Weekly Podcast for the First Week of January — Is the Rebound Just an Illusion? ETF Capital Outflows and Worsening Market Imbalance

BTC1.54%
ETH2.19%
DOGE1.61%
XRP2.23%

[1] Introduction: Bitcoin breaks through $90,000, and the atmosphere is filled with calls of “Uptober” driven by quantitative algorithms. However, ETF funds are turning into net outflows, and liquidity is clearly flowing into derivatives.

‘Is this rebound based on genuine demand recovery, or is it a false impression caused by reallocation of liquidity?’ Exploring the essence of the rebound is the core focus of this week’s market analysis.

[2] Market Internal Analysis ① (Price·Asset Structure): Bitcoin(+1.91%) and Ethereum(+4.43%) are leading the market with strong performance, but this is accompanied by a relative increase in Ethereum’s share and a decrease in Bitcoin’s share. Altcoins are performing even more strongly. Dogecoin(+10.96%), Cardano(+8.91%), Ripple(+6.46%), etc., have surged far beyond Bitcoin. However, this rally is not driven by technological or ecological expansion; it is heavily influenced by leverage trading dominated by derivatives, which means it is not a structural diffusion but contains the possibility of short-term reversion.
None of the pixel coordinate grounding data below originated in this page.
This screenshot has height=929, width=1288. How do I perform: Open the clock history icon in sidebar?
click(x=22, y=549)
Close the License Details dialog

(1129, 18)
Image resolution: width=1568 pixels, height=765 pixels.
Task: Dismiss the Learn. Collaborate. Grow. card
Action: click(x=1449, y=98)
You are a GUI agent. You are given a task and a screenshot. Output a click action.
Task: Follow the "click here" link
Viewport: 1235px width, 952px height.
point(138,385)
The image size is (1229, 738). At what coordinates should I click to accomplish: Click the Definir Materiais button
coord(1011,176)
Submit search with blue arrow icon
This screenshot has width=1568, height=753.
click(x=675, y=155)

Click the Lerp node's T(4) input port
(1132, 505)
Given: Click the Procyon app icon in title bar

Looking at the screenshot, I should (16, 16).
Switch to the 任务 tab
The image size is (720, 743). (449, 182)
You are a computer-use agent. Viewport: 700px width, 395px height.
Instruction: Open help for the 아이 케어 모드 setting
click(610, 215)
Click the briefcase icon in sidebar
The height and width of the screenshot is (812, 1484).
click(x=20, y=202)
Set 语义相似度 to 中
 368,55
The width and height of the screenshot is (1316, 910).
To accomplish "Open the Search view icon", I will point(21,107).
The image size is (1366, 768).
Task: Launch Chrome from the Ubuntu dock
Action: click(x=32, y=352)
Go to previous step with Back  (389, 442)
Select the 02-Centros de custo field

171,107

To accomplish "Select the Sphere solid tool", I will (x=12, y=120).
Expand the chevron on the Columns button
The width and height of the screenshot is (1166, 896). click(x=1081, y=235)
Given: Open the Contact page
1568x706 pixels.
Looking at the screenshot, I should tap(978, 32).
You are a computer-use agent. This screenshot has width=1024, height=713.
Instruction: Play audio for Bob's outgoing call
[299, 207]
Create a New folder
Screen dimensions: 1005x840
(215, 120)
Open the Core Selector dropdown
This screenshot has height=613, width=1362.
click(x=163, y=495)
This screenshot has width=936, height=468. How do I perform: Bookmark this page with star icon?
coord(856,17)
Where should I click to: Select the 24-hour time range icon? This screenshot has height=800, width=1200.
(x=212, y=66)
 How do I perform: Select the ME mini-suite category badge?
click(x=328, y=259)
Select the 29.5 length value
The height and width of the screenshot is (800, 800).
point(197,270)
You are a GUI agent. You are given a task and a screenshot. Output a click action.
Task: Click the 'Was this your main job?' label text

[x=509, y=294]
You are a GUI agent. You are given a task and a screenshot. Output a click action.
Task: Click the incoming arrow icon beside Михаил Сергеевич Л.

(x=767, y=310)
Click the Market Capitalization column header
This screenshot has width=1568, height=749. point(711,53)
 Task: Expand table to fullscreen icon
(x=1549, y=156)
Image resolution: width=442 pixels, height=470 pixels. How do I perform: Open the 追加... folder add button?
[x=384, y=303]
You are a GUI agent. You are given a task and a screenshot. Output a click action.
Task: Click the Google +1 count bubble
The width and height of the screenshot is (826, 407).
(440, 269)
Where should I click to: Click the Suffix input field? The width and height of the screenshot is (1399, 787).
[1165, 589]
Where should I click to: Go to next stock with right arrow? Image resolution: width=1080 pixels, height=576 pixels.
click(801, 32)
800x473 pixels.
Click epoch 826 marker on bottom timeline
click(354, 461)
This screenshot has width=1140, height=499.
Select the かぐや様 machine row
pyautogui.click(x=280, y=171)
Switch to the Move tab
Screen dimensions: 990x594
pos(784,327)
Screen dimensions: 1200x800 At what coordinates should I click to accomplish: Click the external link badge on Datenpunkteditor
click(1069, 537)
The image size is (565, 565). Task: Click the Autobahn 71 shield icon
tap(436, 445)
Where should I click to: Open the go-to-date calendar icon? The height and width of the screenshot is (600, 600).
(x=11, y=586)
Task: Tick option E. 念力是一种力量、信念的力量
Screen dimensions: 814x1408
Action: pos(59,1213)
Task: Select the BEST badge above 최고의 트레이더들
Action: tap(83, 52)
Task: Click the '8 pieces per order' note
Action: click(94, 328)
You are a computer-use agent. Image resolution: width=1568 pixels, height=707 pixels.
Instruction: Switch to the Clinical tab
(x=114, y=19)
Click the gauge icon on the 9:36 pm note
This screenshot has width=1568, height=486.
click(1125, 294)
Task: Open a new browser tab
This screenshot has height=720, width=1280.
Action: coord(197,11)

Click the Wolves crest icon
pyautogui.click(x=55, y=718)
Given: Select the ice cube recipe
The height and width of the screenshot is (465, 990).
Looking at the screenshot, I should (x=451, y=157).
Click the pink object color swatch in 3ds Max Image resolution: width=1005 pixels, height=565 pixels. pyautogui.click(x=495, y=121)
In particular, the DeFi sector and some Meme coins have experienced a surge in trading volume(+29% and above), but the positions are highly biased, and on-chain demand recovery is weak. It is not a broad buying trend across all assets but a scenario where speculative funds are spreading into low-liquidity assets.

[3] Market Internal Analysis ② (Liquidity·Fund Flows): Trading volume of stablecoins(+80.02%) and derivatives trading volume of cryptocurrencies(+111.58%) have skyrocketed. This suggests that, compared to traditional new capital inflows, more is about existing investors increasing leverage and betting on volatility. ETF funds have net inflows of $317.7 billion within 2025, but recently, on a daily basis, they have again turned into large-scale outflows (BTC ETF -$348 million, ETH ETF -$72 million).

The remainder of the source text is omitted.